__Task requirements__. Please copy out the nine records below word for word, leaving out the pictures.

^^^^

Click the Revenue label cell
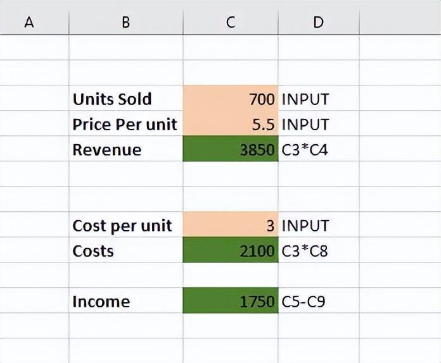 click(125, 149)
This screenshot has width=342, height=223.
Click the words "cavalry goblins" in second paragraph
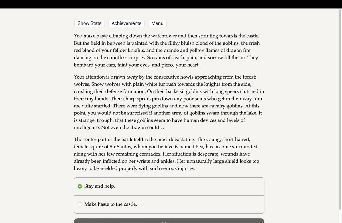point(225,106)
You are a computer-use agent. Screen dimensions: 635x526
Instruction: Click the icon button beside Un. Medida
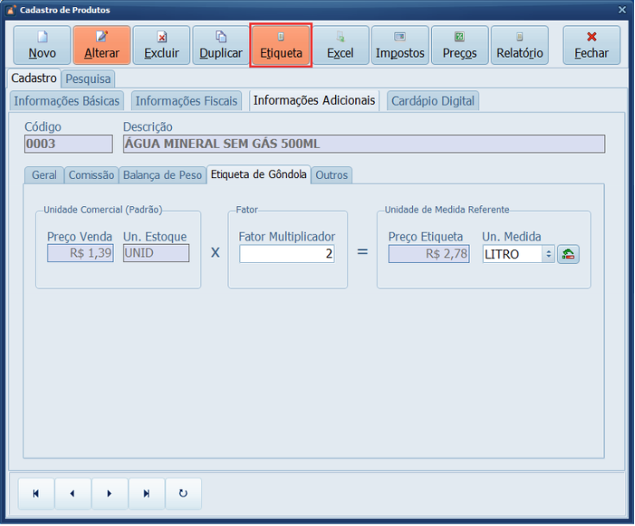pyautogui.click(x=568, y=254)
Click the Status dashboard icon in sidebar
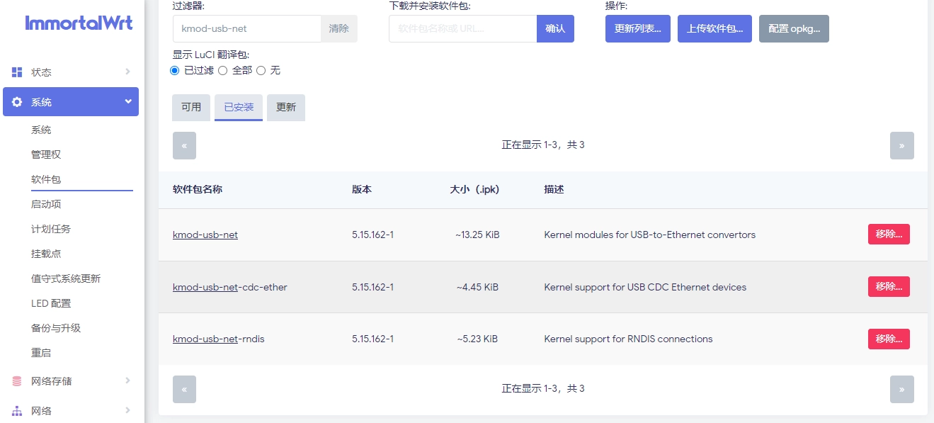Image resolution: width=934 pixels, height=423 pixels. point(17,72)
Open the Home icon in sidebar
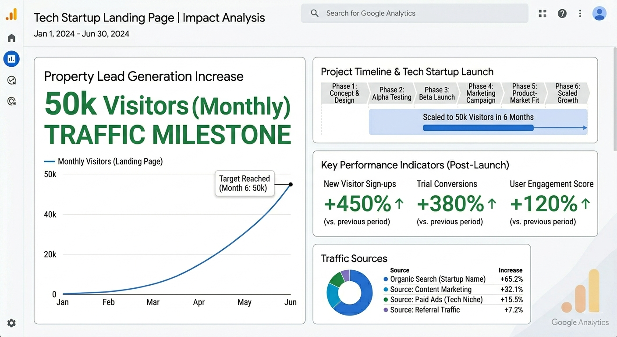Screen dimensions: 617x337 (x=12, y=38)
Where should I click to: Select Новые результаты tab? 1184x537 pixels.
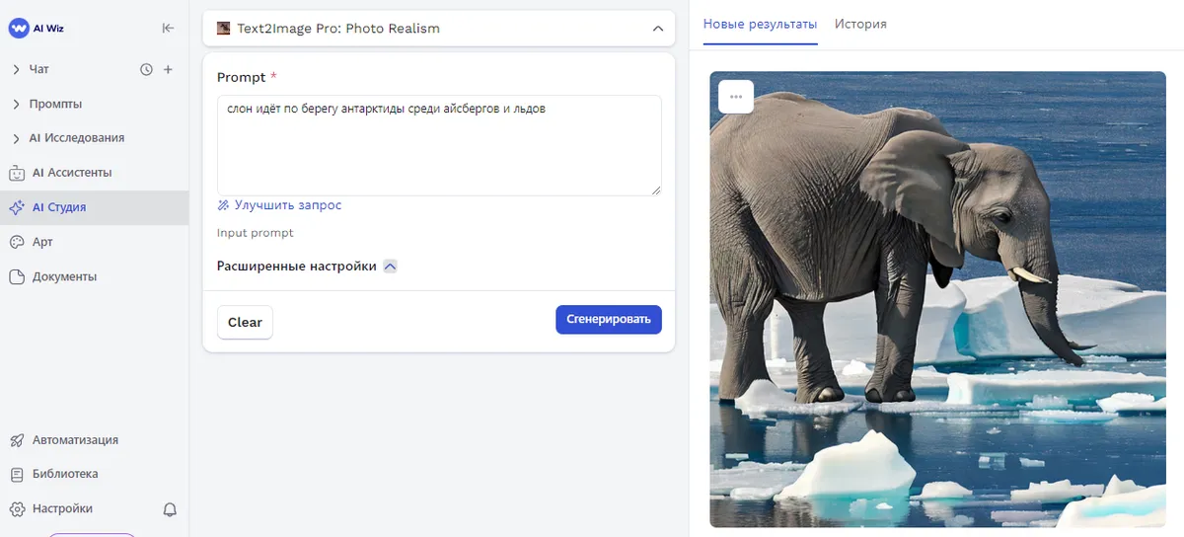pyautogui.click(x=760, y=24)
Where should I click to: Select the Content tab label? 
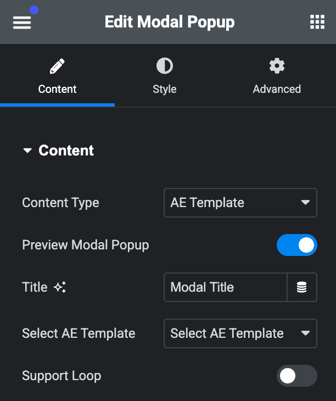(57, 89)
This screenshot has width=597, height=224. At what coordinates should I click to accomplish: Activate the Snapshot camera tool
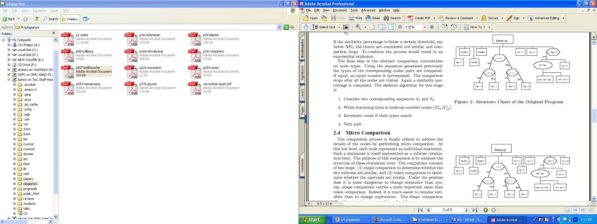pos(346,27)
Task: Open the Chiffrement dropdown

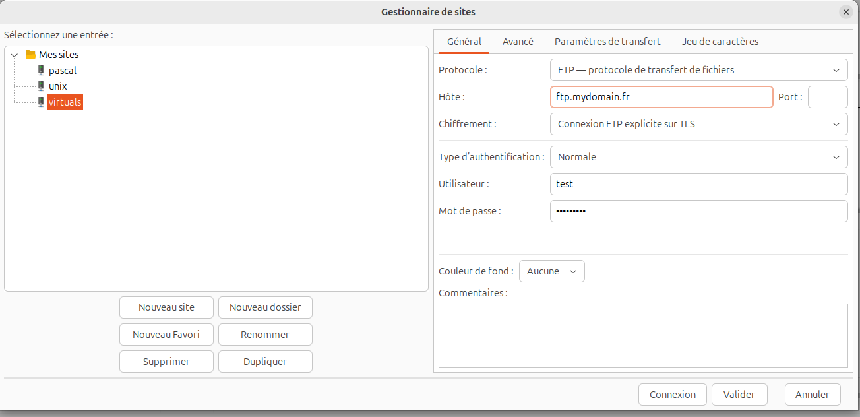Action: 698,123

^^^^

__Solution for this problem__.
Click the Revenue label cell
 click(125, 149)
This screenshot has width=342, height=223.
Click the words "cavalry goblins" in second paragraph
point(225,106)
You are a computer-use agent. Screen dimensions: 635x526
Instruction: Click the icon button beside Un. Medida
pyautogui.click(x=568, y=254)
Click the Status dashboard icon in sidebar
Image resolution: width=934 pixels, height=423 pixels. point(17,72)
Open the Home icon in sidebar
Screen dimensions: 617x337 (x=12, y=38)
Where should I click to: Select Новые результаты tab? 1184x537 pixels.
pyautogui.click(x=760, y=24)
Where should I click to: Select the Content tab label? 
(57, 89)
This screenshot has width=597, height=224. At what coordinates should I click to accomplish: Activate the Snapshot camera tool
pos(346,27)
Task: Open the Chiffrement dropdown

Action: 698,123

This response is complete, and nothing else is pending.